- [Extrait fourni]:

Des enchères pour échanger les titres

L’introduction d’un tel mécanisme serait l’occasion d’une restructuration technique de l’ensemble de la dette de la zone euro. Une étape qui n'est pas ouvertement assumée par la proposition Juncker-Tremonti qui évoque simplement l'application d'un discount pour échanger une obligation nationale en obligation européenne. En effet, 10 des 17 États de la zone euro dépassent aujourd’hui les 60 % d’endettement par rapport au PIB. De ce fait, la substitution directe des obligations nationales par des obligations européennes n’est pas possible. Les investisseurs devraient alors se voir proposer le choix entre, d’une part, ​conserver leurs obligations nationales – qui ne feraient plus l’objet d’aucune garantie européenne implicite ou explicite et deviendraient une dette junior – et d’autre part les échanger contre des obligations européennes dans la limite des 60 % du PIB. La demande potentielle de titres senior serait donc supérieure à l’offre. Un mécanisme d’enchères permettrait de procéder au transfert. Ainsi, les porteurs d’obligations grecques pourraient échanger leurs obligations contre une obligation européenne, ​en échange d’une décote résultant du mécanisme d’enchères. Les investisseurs acceptant les décotes les plus importantes seraient servis en premier jusqu'au seuil des 60 % du PIB. L'échange aurait ainsi pour conséquence de transformer les pertes latentes des investisseurs en pertes définitives, mais aussi de resolvabiliser l'État membre sur sa dette nationale en abaissant la charge de la dette. D'où un risque de voir certains investisseurs refuser d'échanger leurs obligations nationales… Pour finir de les convaincre d'échanger leurs titres, l’État membre garderait la possibilité de réémettre des obligations européennes si, à l'issue du processus d'échange, le seuil de 60 % du PIB en obligations européennes n'était pas atteint, ce qui aurait pour effet d'augmenter encore le risque de défaut sur les obligations nationales.

- [Consigne]:
Poursuivez l'extrait sur l'échange par enchères des obligations nationales contre des obligations européennes, en reprenant après sa dernière phrase.

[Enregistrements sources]
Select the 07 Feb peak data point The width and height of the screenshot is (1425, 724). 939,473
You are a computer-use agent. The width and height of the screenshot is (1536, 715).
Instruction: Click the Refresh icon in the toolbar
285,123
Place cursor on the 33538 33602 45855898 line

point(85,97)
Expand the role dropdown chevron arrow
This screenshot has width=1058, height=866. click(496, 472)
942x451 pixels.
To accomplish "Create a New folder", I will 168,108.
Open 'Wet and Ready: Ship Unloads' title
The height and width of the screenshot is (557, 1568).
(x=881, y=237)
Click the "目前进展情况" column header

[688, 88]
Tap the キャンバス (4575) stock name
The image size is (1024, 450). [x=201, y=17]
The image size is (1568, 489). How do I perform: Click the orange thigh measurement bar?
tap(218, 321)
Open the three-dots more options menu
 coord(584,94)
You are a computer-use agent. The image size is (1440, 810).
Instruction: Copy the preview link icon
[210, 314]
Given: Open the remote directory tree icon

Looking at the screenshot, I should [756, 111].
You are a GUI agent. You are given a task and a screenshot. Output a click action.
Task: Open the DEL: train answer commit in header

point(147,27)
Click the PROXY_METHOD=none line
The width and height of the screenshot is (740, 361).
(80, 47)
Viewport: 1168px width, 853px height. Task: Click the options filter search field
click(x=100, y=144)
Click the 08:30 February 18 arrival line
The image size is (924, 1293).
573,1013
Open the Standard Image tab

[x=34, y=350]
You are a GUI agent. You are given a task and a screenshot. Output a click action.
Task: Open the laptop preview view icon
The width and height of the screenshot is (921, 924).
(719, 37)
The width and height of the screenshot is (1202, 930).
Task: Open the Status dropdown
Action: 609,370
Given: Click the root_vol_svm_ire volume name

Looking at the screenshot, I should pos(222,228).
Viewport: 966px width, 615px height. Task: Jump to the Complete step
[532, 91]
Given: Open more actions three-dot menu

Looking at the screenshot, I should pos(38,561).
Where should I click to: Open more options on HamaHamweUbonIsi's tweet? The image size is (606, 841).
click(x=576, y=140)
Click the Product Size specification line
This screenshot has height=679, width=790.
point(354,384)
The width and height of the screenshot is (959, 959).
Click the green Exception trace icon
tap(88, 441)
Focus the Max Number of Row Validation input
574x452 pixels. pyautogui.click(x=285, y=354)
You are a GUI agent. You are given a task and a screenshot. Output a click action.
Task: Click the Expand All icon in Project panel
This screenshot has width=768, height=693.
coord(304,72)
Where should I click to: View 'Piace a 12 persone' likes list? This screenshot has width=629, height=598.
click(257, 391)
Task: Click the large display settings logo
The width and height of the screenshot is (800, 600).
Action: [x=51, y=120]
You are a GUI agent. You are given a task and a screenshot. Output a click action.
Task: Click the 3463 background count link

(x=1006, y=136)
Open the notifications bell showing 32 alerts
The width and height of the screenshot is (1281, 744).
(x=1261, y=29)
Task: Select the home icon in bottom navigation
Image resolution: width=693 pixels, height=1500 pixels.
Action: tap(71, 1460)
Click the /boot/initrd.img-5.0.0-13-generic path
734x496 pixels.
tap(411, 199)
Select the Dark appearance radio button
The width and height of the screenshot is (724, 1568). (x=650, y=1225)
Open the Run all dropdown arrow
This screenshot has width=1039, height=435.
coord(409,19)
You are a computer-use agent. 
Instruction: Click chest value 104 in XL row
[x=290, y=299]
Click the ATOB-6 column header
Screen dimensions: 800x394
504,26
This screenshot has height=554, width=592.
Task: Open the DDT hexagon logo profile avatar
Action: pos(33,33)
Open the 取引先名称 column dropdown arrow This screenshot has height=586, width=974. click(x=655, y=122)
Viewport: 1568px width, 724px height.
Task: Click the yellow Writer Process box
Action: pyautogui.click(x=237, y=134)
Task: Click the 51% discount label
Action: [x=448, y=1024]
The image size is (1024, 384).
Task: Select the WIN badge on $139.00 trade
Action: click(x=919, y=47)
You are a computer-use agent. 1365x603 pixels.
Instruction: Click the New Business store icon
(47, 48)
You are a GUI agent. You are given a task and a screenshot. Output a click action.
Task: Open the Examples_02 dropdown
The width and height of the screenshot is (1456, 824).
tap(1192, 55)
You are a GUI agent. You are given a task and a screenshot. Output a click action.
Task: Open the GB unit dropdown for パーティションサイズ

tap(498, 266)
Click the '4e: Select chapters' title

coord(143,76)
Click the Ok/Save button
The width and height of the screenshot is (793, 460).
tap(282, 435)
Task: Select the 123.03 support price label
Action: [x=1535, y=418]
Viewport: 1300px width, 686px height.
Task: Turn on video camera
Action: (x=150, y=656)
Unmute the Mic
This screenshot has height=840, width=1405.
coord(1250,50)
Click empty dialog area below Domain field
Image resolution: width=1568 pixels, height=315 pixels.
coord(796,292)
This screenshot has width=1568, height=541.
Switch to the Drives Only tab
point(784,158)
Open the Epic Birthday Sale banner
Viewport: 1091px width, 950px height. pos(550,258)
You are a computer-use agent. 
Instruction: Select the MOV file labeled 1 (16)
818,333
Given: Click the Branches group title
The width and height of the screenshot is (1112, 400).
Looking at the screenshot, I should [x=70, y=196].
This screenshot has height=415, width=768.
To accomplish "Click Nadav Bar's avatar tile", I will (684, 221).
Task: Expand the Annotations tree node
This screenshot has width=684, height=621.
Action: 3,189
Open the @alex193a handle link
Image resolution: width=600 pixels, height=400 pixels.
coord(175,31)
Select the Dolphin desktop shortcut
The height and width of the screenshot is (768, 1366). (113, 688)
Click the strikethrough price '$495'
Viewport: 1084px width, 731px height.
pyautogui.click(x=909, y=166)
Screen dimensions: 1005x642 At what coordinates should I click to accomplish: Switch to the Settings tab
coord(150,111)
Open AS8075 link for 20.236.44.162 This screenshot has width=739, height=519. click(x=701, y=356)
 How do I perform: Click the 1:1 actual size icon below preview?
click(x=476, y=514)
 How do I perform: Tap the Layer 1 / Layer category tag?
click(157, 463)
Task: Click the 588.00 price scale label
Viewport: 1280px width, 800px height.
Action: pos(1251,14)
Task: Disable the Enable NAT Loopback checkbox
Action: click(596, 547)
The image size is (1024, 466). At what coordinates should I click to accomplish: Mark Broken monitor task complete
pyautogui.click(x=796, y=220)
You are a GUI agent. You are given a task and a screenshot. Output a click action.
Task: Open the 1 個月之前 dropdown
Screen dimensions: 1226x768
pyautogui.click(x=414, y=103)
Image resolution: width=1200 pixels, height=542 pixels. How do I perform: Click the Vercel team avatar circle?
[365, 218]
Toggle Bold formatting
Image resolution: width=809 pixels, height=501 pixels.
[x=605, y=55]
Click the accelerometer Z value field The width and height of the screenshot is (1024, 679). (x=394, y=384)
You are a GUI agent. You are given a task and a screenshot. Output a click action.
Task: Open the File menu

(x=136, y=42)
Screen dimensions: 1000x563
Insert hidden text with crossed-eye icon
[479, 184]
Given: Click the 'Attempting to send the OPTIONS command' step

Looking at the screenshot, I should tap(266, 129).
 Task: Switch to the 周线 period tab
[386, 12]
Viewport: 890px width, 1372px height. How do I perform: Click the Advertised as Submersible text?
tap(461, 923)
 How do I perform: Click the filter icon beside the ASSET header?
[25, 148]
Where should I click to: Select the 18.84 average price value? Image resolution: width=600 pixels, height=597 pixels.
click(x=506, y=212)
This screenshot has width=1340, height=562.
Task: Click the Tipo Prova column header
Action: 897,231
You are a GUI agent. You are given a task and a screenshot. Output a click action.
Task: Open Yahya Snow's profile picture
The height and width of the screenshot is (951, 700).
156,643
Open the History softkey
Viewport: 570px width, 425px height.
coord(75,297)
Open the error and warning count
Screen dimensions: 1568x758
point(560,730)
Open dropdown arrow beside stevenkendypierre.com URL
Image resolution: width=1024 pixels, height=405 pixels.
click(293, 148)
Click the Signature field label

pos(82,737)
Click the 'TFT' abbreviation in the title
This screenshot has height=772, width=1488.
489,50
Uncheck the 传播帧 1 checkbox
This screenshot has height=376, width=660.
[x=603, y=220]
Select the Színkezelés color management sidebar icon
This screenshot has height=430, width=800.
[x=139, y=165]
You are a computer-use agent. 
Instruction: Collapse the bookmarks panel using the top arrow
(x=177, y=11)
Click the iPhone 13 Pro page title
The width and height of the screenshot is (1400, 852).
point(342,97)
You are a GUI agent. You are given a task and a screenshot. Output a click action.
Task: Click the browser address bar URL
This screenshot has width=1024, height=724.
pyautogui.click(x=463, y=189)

- [Réponse rédigée]:
Réduire la facture du renflouement des pays périphériques

Les pays qui rencontrent des problèmes de liquidité du fait d’une solvabilité incertaine comme le Portugal, l’Irlande, ou encore l’Espagne seraient pleinement bénéficiaires d’une telle mesure. Le financement à bas coût de la majeure partie de leur dette rendrait plus réaliste une trajectoire d’endettement public devenue soutenable alors que les conditions actuelles de financement les acculent précisément à l’insolvabilité. Mais l’Allemagne et la France y trouveraient également leur intérêt en réduisant la facture du renflouement des pays périphériques de la zone euro aujourd’hui assuré via le fonds européen de stabilité financière sans aucune garantie effective de remboursement des fonds prêtés.

Ce processus ne rendrait pas caduque le mécanisme européen de stabilité financière. En effet, le défaut sur la dette souveraine nationale, non couverte par la garantie européenne, d’un État de la zone euro serait possible. Et un tel défaut, en privant brutalement l’État concerné de toute possibilité de financement de son déficit, entraînerait une situation économique socialement inacceptable, ​vectrice d’instabilité politique. Un scénario à l’argentine n’est pas politiquement envisageable pour un État de la zone euro. Le mécanisme européen de stabilité financière trouverait ici sa raison d’être en assurant le financement à court terme d’un État en défaut sur sa dette nationale.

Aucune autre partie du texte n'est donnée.